Describe the key points of the revised Global Air Quality Guidelines (AQGs) recently released by the World Health Organisation (WHO). How are these different from its last update in 2005? What changes in India’s National Clean Air Programme are required to achieve these revised standards ?
Introduction
The WHO's 2021 Global Air Quality Guidelines (AQGs) tightened pollutant limits based on new health evidence, challenging India's air quality management.
Key Revisions and Differences from 2005 AQGs
The 2021 AQGs drastically reduced recommended limits for key pollutants, emphasizing no safe exposure level for particulate matter. PM2.5 annual guideline halved from 10 µg/m³ (2005) to 5 µg/m³, and 24-hour from 25 µg/m³ to 15 µg/m³. PM10 annual limits reduced from 20 µg/m³ to 15 µg/m³, and 24-hour from 50 µg/m³ to 45 µg/m³. Other pollutants like O3, NO2, SO2, CO also saw stricter guidelines.

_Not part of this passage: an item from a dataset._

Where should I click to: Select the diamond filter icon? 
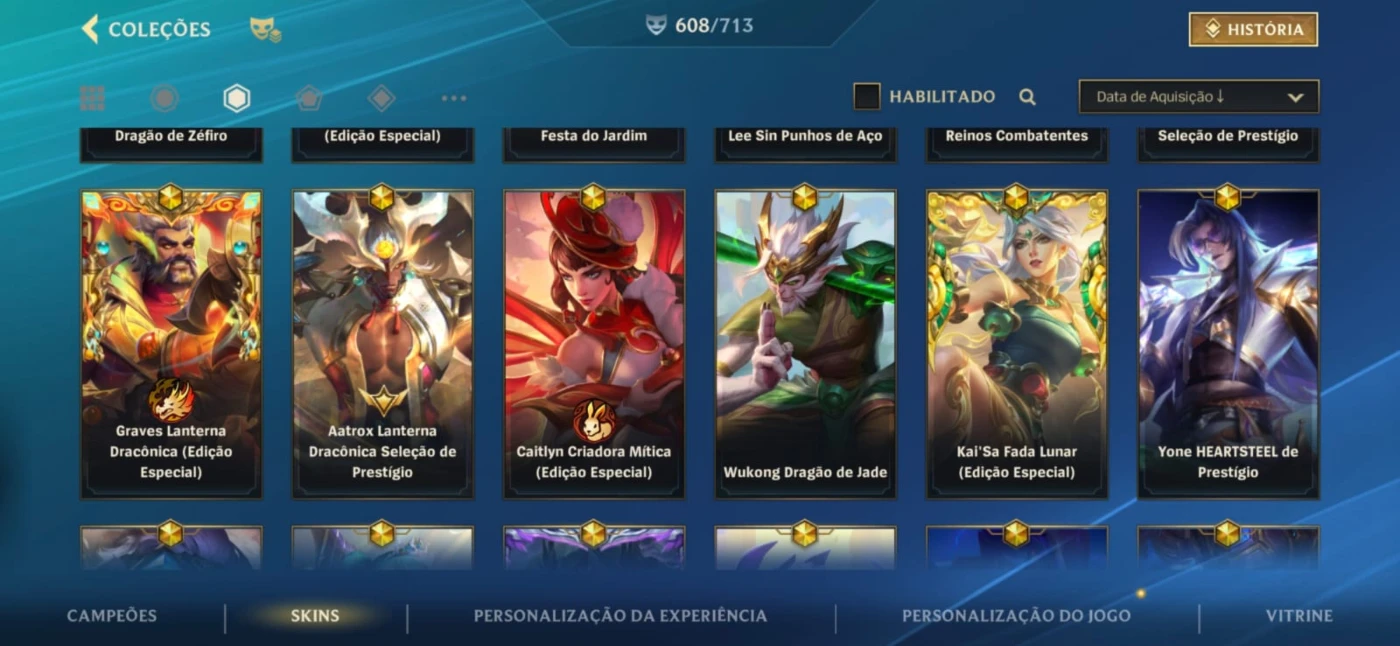(x=381, y=98)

Required Changes in India's National Clean Air Programme (NCAP)
- Revise NCAP targets for alignment with stricter WHO 2021 standards.
- Enhance monitoring, robust source apportionment studies.

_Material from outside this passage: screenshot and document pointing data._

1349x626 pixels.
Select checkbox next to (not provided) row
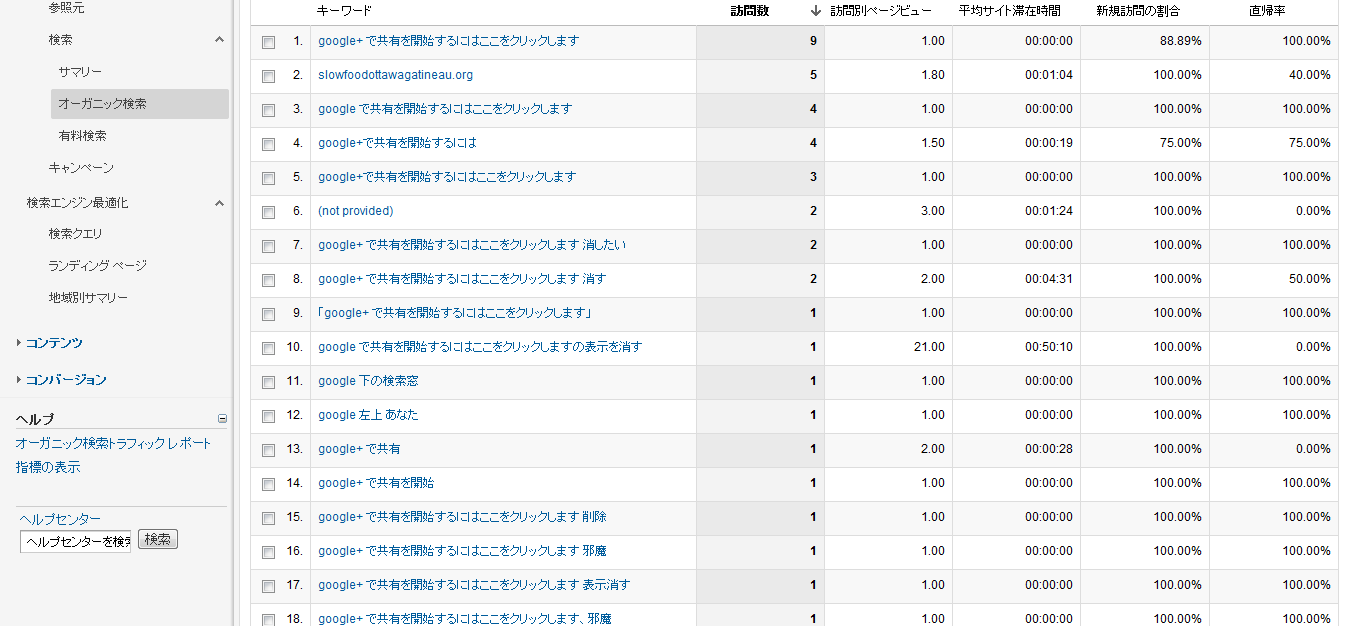268,212
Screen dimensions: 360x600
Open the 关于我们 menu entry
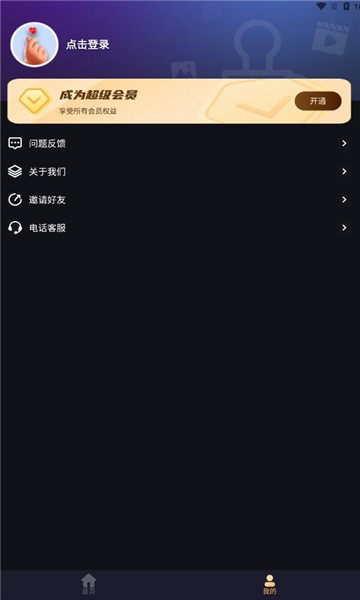point(179,171)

- Implement regional air quality management, stricter emission standards.
- Strengthen inter-sectoral coordination.
Conclusion
Meeting these stringent global benchmarks is vital for India's public health and sustainable environmental goals.
129 words · target ~150
The directive 'describe' requires a detailed account of the key features, differences, and necessary changes related to the WHO Air Quality Guidelines and India's NCAP.
Suggested structure
Introduction to WHO AQGs and India's air pollution challenge
Key points of the revised Global Air Quality Guidelines (2021)

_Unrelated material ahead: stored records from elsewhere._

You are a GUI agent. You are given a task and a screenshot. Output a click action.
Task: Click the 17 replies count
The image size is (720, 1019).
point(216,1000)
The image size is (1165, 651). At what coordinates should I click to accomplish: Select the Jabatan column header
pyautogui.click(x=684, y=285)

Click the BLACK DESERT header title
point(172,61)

Differences between 2021 and 2005 WHO AQGs
Required changes in India's National Clean Air Programme (NCAP)
Conclusion: Importance of stringent air quality standards
Key points
The 2021 WHO AQGs significantly tightened recommended limits for key pollutants (PM2.5, PM10, O3, NO2, SO2, CO) based on new scientific evidence of health impacts at lower concentrations.
For PM2.5, the annual guideline was halved from 10 µg/m³ (2005) to 5 µg/m³ (2021), and the 24-hour guideline from 25 µg/m³ to 15 µg/m³.
For PM10, the annual guideline was reduced from 20 µg/m³ (2005) to 15 µg/m³ (2021), and the 24-hour guideline from 50 µg/m³ to 45 µg/m³.
The revised guidelines emphasize that no safe level of exposure exists for certain pollutants, particularly particulate matter, and introduce interim targets.
India's NCAP needs to revise its current targets (20-30% reduction by 2024 from 2017 levels) to be more ambitious and align with the significantly stricter WHO 2021 standards.
NCAP requires enhanced monitoring networks, robust source apportionment studies, regional air quality management plans, stricter emission standards across sectors, and stronger inter-sectoral coordination to meet the revised global benchmarks.
Common mistakes
Lack of specific figures for WHO 2005 vs. 2021 guidelines for key pollutants.
Providing generic solutions for NCAP without specifically linking them to achieving the *revised* WHO standards.
Not clearly distinguishing between the *key points* of the revised guidelines and their *differences* from 2005.
Overlooking the comprehensive nature of the revised guidelines (e.g., including O3, NO2, SO2, CO, not just PM).
Difficulty: Hard — Requires specific factual knowledge of WHO's 2005 and 2021 Air Quality Guidelines (including specific pollutant limits and their changes) and the ability to critically analyze India's National Clean Air Programme in light of these revised international standards.